Aim of the exercise - No pictures, no extra lines: copy exactly from the line with "You are a computer-use" through the end of the entries.

Saved entries:
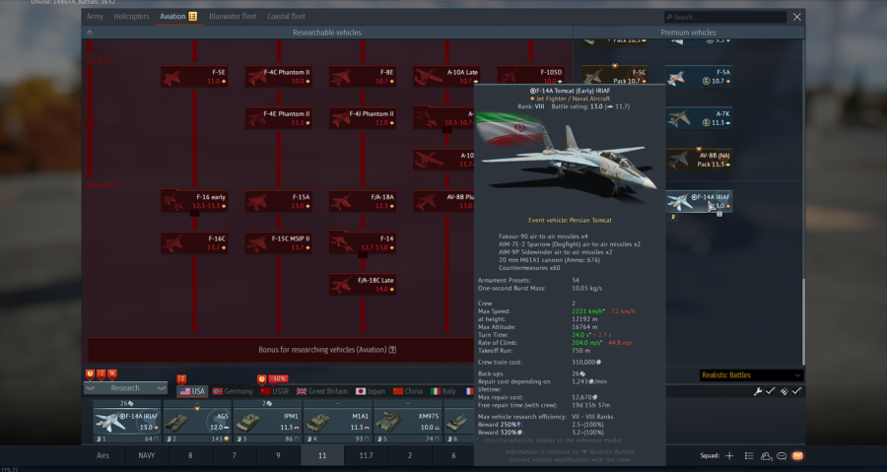The height and width of the screenshot is (472, 887).
Task: Choose the Germany nation tab
Action: click(232, 391)
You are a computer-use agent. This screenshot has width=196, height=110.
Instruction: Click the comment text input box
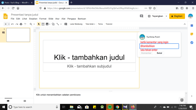tap(159, 46)
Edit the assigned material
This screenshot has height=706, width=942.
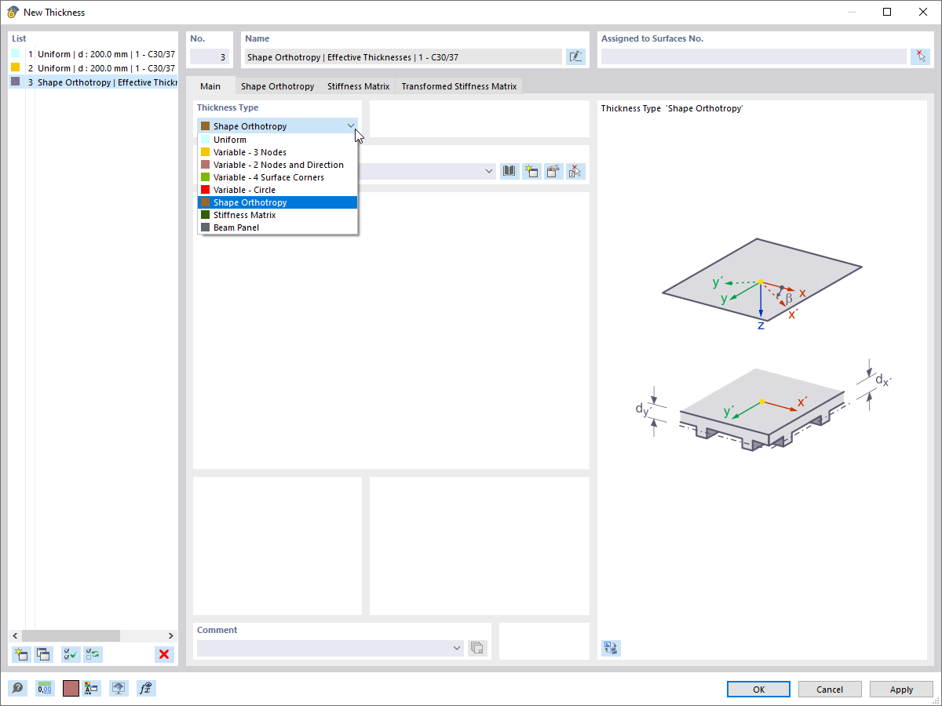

Exercise solution -
You are a computer-use agent. This screenshot has width=196, height=110.
Instruction: Click the comment text input box
tap(159, 46)
Edit the assigned material
This screenshot has height=706, width=942.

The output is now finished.